Input for this task Start Marker

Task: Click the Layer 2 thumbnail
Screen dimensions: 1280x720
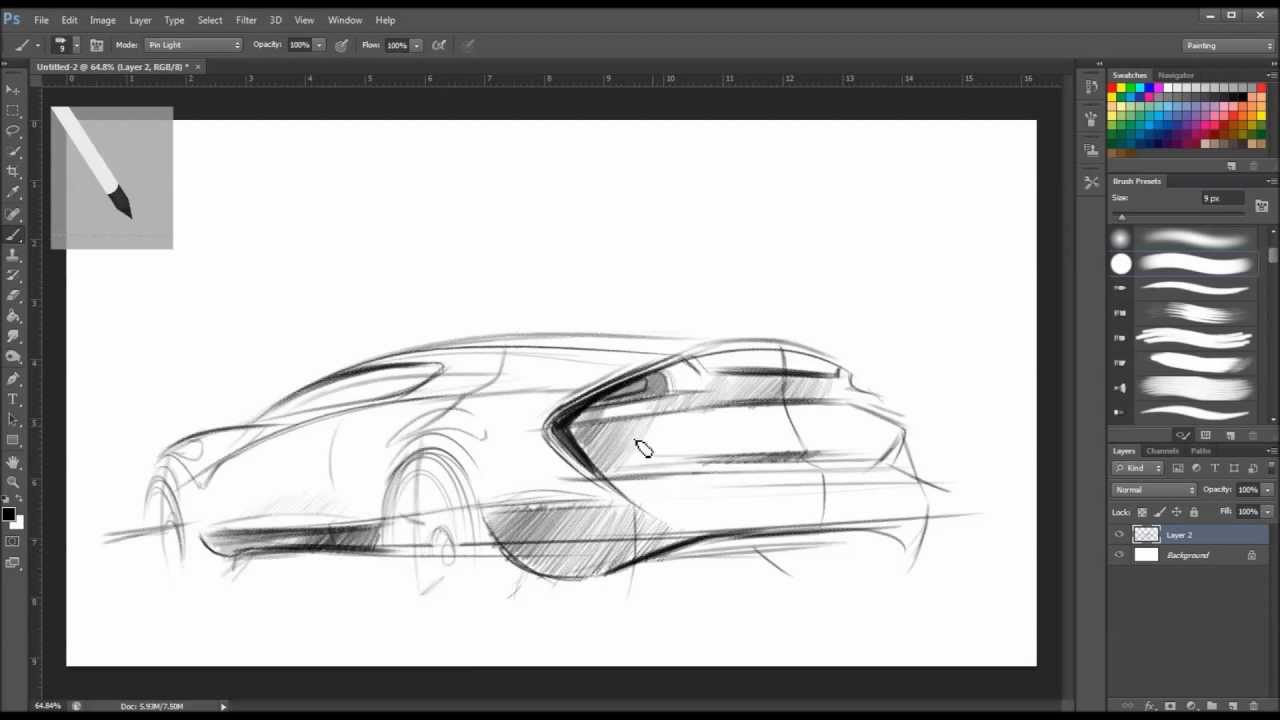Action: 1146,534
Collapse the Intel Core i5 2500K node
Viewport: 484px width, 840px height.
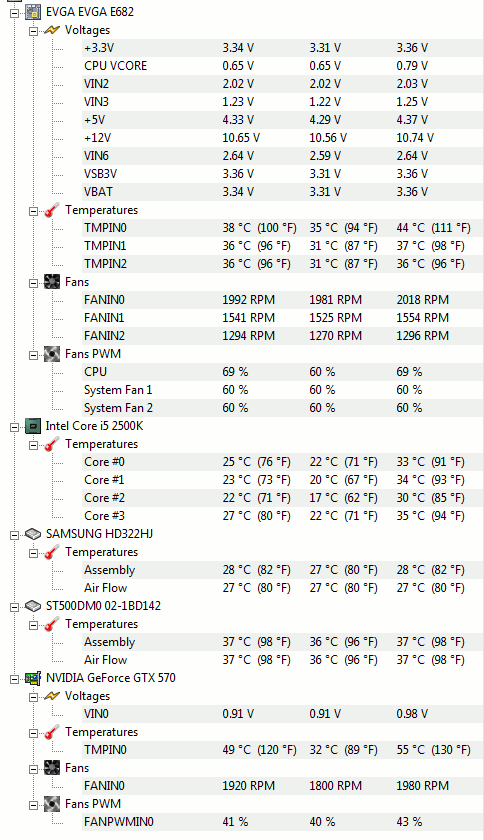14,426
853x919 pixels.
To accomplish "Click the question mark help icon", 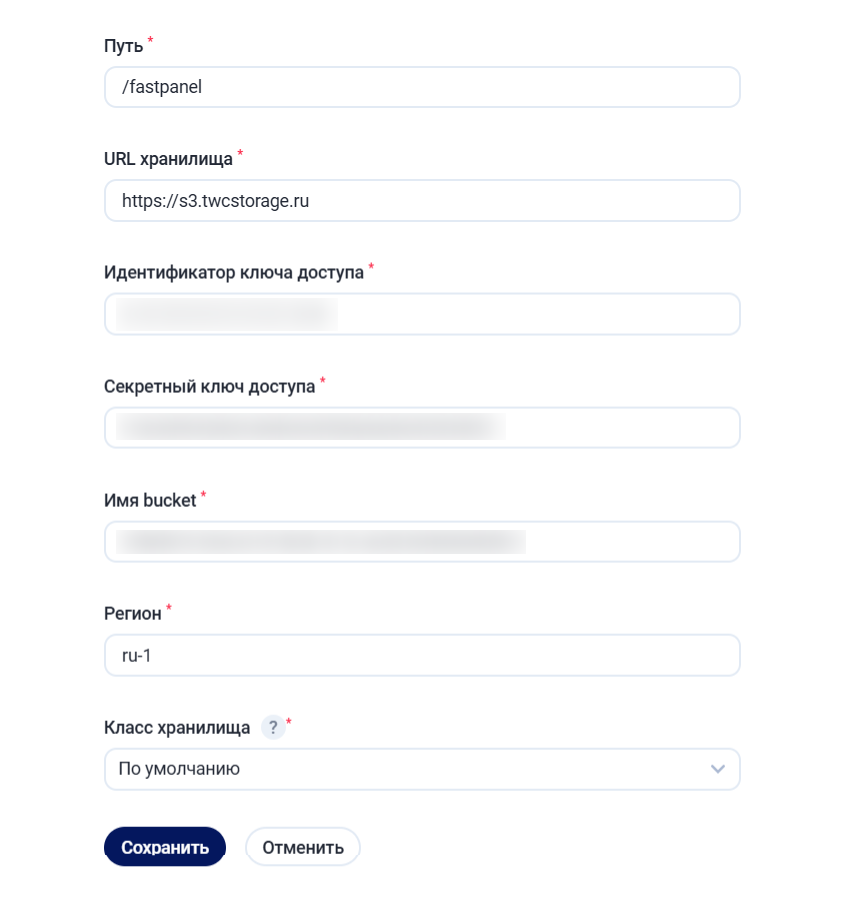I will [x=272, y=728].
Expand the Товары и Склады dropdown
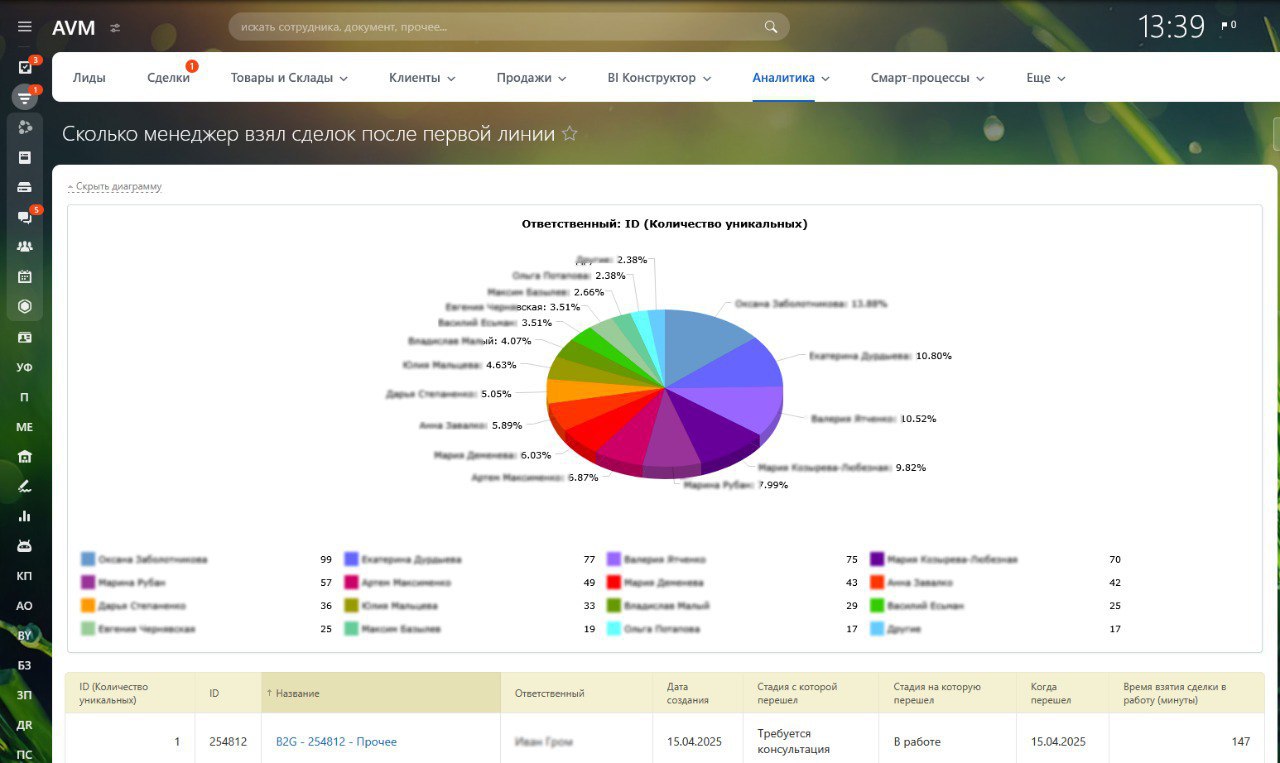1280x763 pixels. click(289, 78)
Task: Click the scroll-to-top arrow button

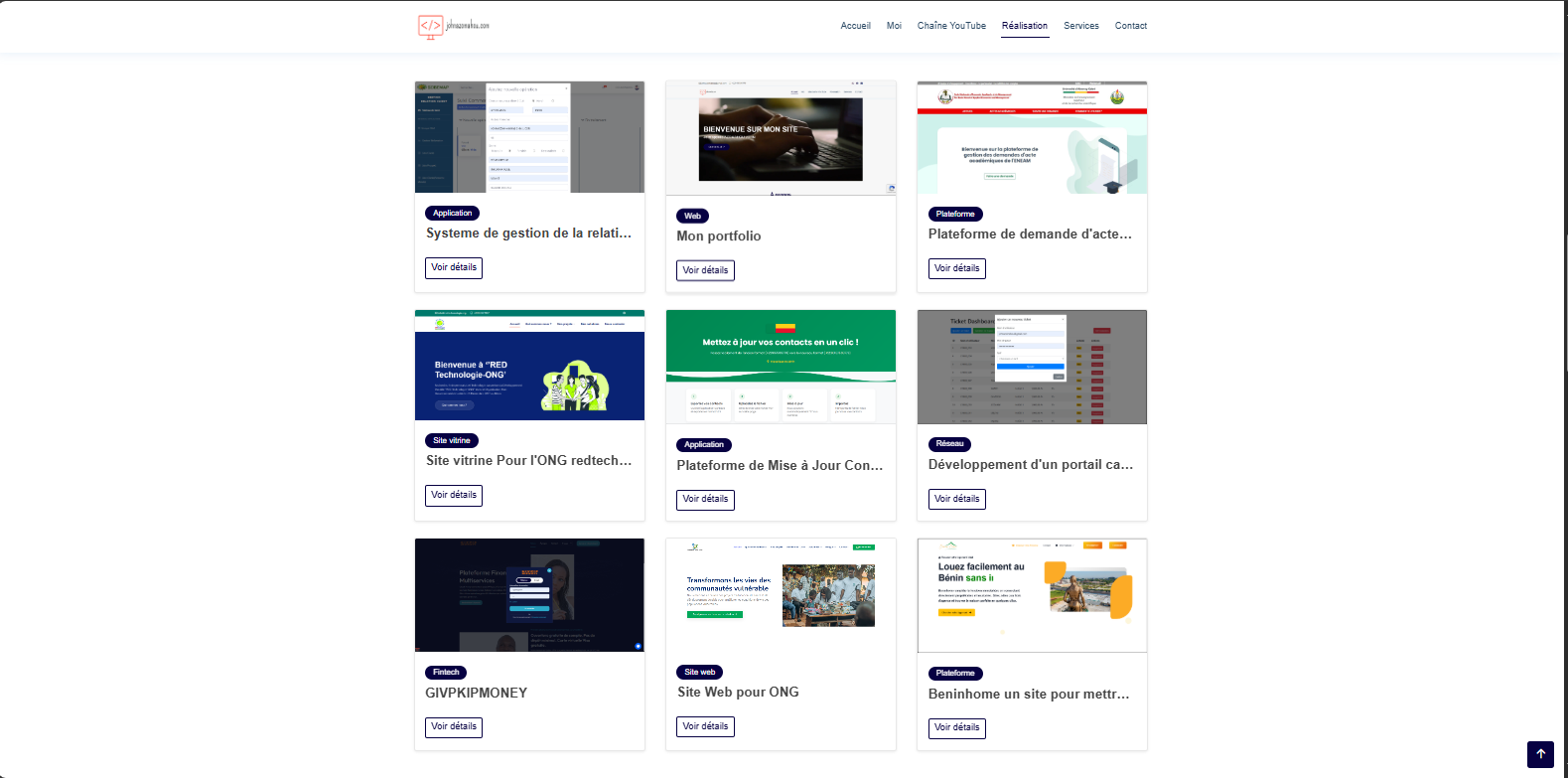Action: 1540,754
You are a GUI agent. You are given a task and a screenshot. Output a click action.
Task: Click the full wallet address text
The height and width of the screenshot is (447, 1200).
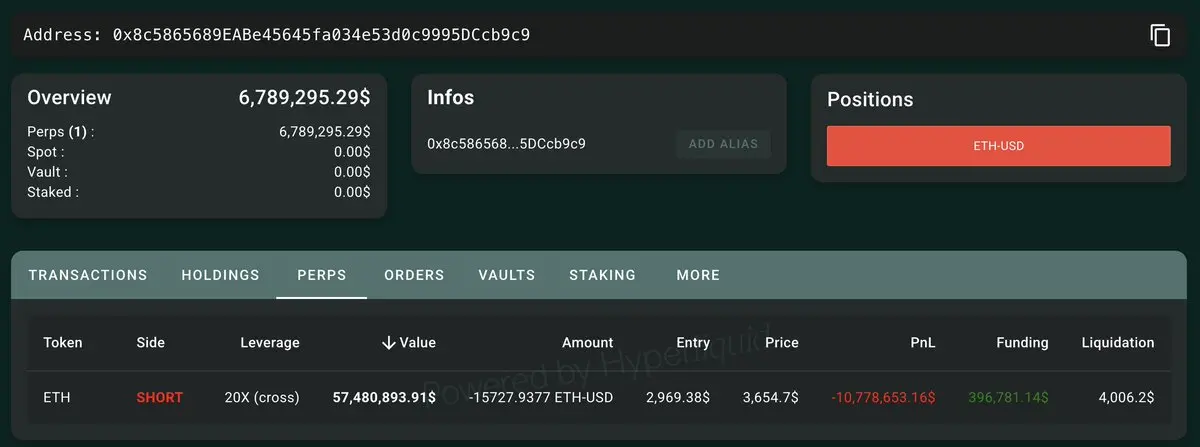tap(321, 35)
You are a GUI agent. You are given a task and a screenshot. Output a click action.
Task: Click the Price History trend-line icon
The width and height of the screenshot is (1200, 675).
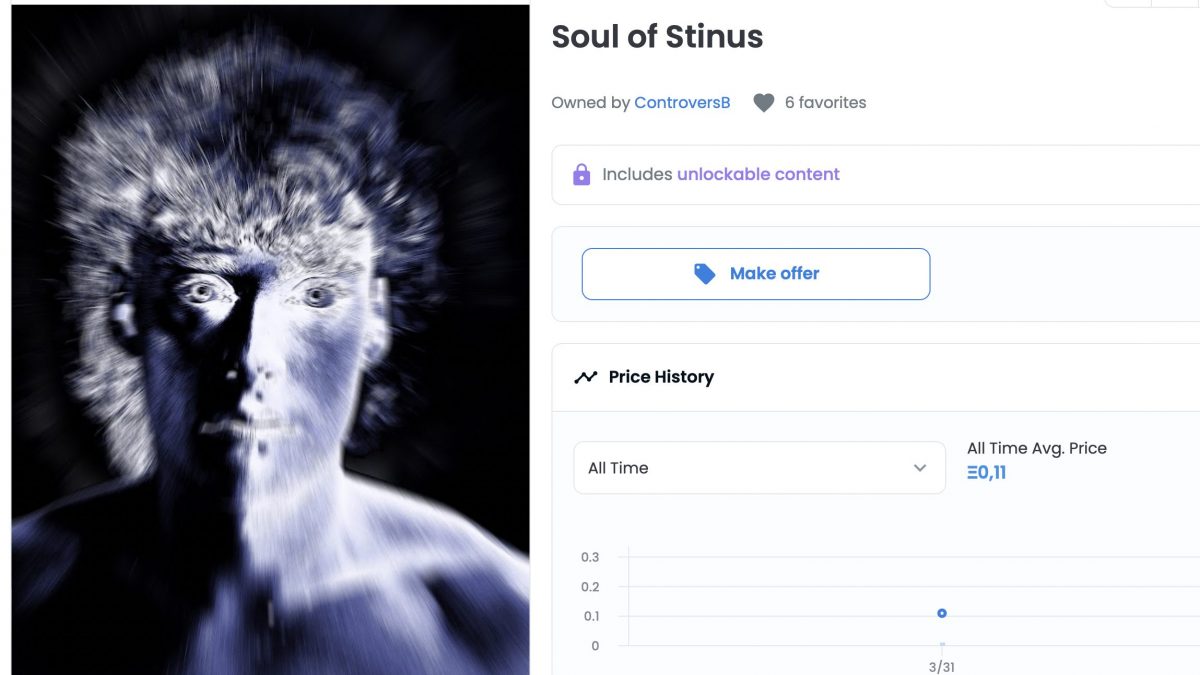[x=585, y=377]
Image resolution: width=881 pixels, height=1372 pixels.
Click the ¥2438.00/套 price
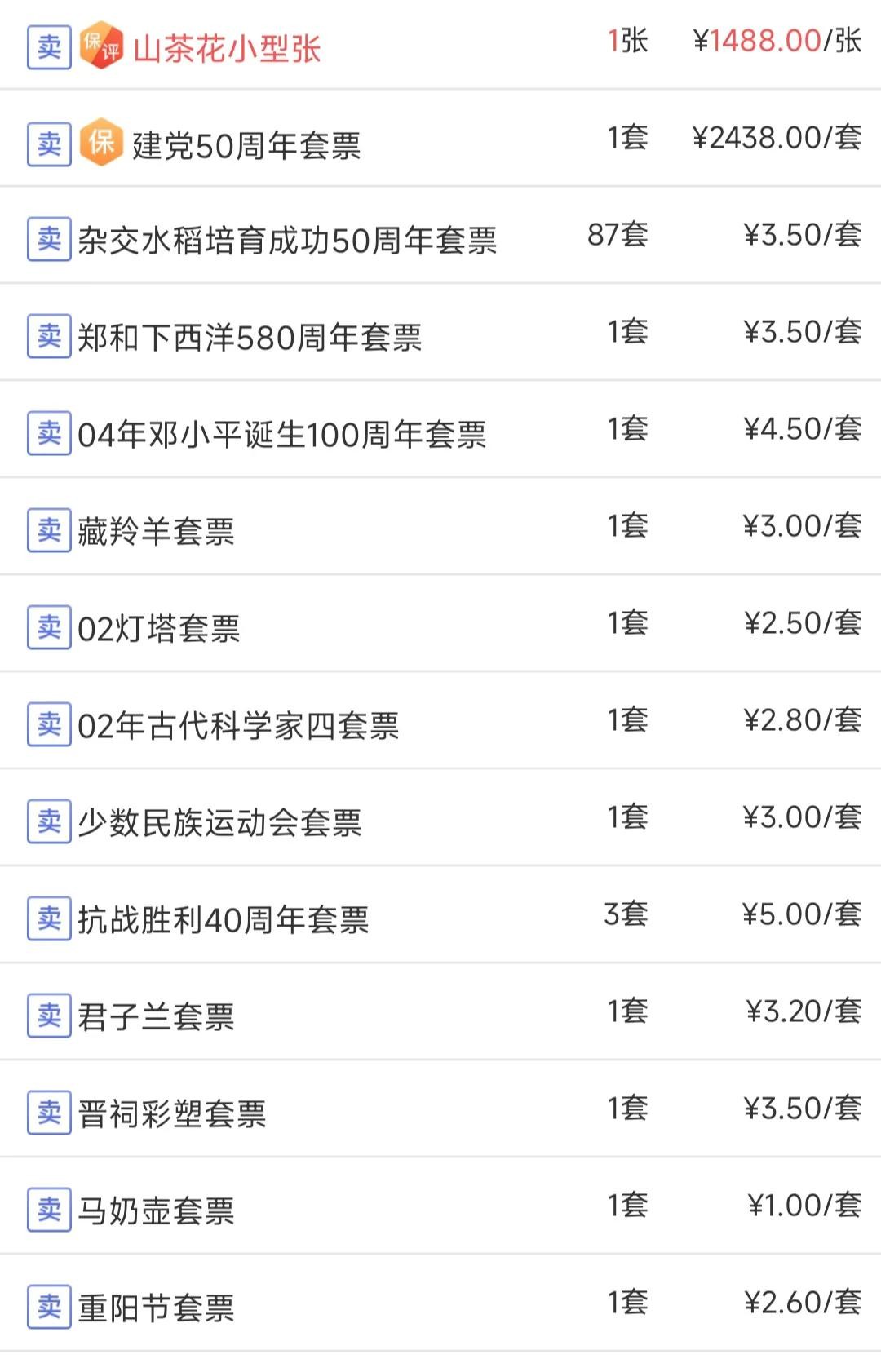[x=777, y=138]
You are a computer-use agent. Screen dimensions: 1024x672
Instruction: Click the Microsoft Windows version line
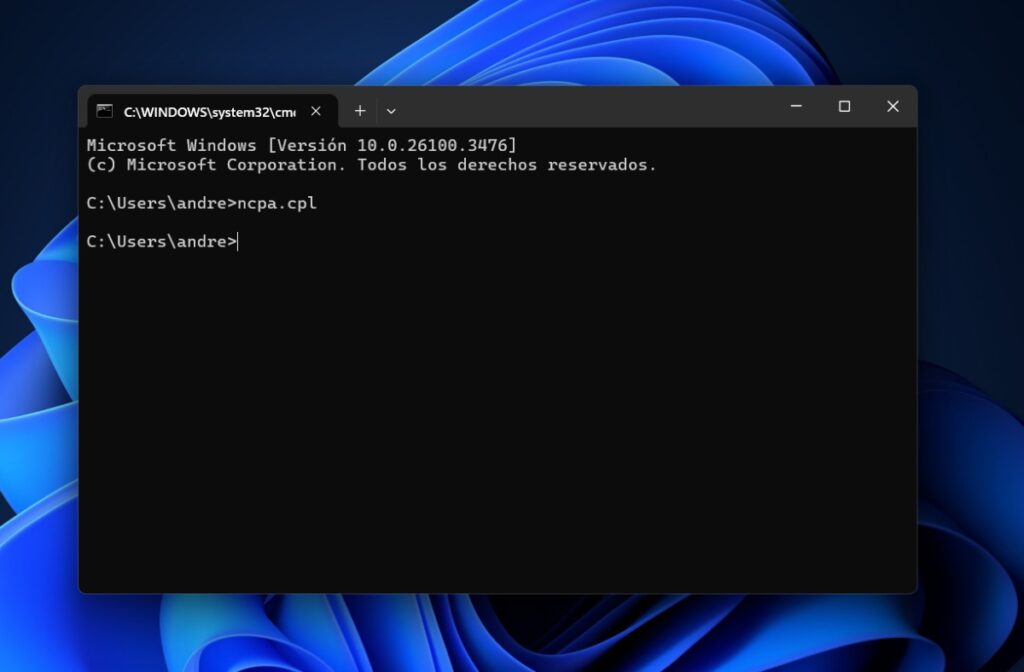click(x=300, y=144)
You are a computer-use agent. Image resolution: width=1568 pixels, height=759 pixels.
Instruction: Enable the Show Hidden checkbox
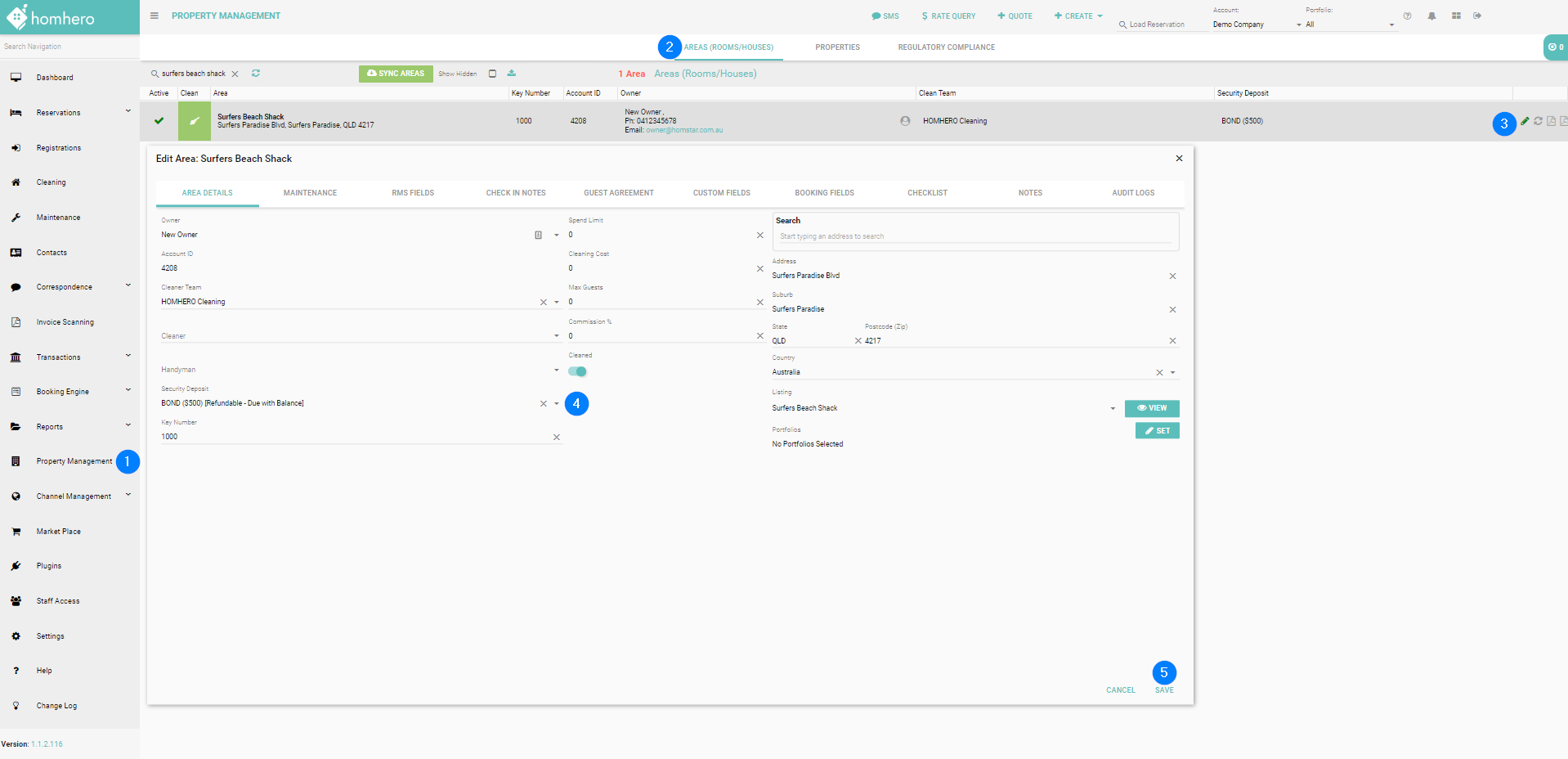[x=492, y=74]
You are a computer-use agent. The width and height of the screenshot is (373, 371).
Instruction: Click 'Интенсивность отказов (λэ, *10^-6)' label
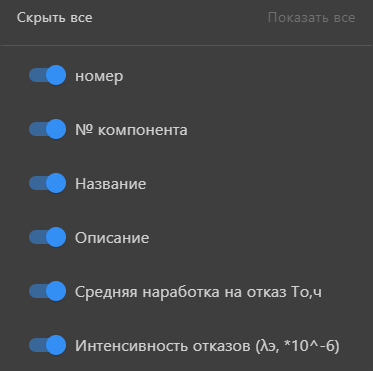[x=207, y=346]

Input for this task End Marker

Task details: Across all the records, find the lines containing the word "computer" and reproduce each one.

Solution to the exercise:
You are a computer-use agent. Screen dimensions: 1024x672
You are a computer-use agent. Image resolution: width=1568 pixels, height=759 pixels.
You are a computer-use agent. The width and height of the screenshot is (373, 371).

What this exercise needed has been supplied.